Though
ubiquitous today, available as a single microchip and found in any
electronic device requiring sound, the synthesizer when it first
appeared was truly revolutionary. Something radically new--an
extraordinary rarity in musical culture--it was an instrument that used a
genuinely new source of sound: electronics. How this came to be--how an
engineering student at Cornell and an avant-garde musician working out
of a storefront in California set this revolution in motion--is the
story told for the first time in Analog Days, a book that explores the invention of the synthesizer and its impact on popular culture.
The
authors take us back to the heady days of the 1960s and early 1970s,
when the technology was analog, the synthesizer was an experimental
instrument, and synthesizer concerts could and did turn into happenings.

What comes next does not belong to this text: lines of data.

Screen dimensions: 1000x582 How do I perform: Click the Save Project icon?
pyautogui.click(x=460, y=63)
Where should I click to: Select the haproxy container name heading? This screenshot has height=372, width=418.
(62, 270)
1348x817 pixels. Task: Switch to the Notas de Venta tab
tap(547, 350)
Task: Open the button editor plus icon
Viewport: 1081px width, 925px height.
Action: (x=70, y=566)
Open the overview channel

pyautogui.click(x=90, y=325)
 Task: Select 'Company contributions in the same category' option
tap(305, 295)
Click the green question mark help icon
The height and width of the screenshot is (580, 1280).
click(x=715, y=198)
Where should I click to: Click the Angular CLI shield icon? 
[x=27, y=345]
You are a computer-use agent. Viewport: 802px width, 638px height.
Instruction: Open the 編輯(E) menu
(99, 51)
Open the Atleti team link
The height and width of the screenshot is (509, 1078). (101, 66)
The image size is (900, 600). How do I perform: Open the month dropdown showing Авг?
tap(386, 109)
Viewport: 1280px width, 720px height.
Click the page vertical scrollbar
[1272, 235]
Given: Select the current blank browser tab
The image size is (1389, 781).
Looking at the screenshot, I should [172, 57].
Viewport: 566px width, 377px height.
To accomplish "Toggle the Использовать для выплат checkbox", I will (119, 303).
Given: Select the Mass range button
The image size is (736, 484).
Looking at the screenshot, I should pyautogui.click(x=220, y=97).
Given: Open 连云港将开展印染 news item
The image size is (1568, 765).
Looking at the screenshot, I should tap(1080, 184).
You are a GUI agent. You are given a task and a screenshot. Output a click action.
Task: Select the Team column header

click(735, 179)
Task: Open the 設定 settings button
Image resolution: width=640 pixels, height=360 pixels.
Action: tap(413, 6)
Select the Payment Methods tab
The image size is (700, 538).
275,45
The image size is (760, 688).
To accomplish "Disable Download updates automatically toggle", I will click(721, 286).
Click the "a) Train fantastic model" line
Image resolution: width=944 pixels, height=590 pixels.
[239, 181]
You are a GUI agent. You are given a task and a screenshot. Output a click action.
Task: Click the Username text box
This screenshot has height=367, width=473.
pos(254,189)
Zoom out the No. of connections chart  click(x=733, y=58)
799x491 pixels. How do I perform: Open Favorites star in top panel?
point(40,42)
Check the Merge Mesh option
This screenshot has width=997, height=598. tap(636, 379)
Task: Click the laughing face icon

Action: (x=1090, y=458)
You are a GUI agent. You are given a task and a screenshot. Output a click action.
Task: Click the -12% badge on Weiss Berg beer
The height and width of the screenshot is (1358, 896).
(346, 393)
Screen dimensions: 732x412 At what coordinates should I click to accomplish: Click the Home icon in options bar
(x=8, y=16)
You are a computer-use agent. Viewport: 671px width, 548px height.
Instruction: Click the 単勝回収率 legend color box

Interviews with the pioneers who determined what the synthesizer would
be and how it would be used--from inventors Robert Moog and Don Buchla
to musicians like Brian Eno, Pete Townshend, and Keith
Emerson--recapture their visions of the future of electronic music and a
new world of sound.
Tracing the development of the Moog synthesizer from its initial conception to its ascension to stardom in Switched-On Bach,
from its contribution to the San Francisco psychedelic sound, to its
wholesale adoption by the worlds of film and advertising, Analog Days
conveys the excitement, uncertainties, and unexpected consequences of a
new technology that would provide the soundtrack for a critical chapter
of our cultural history.
Trevor Pinch (Autor), Frank Trocco (Autor)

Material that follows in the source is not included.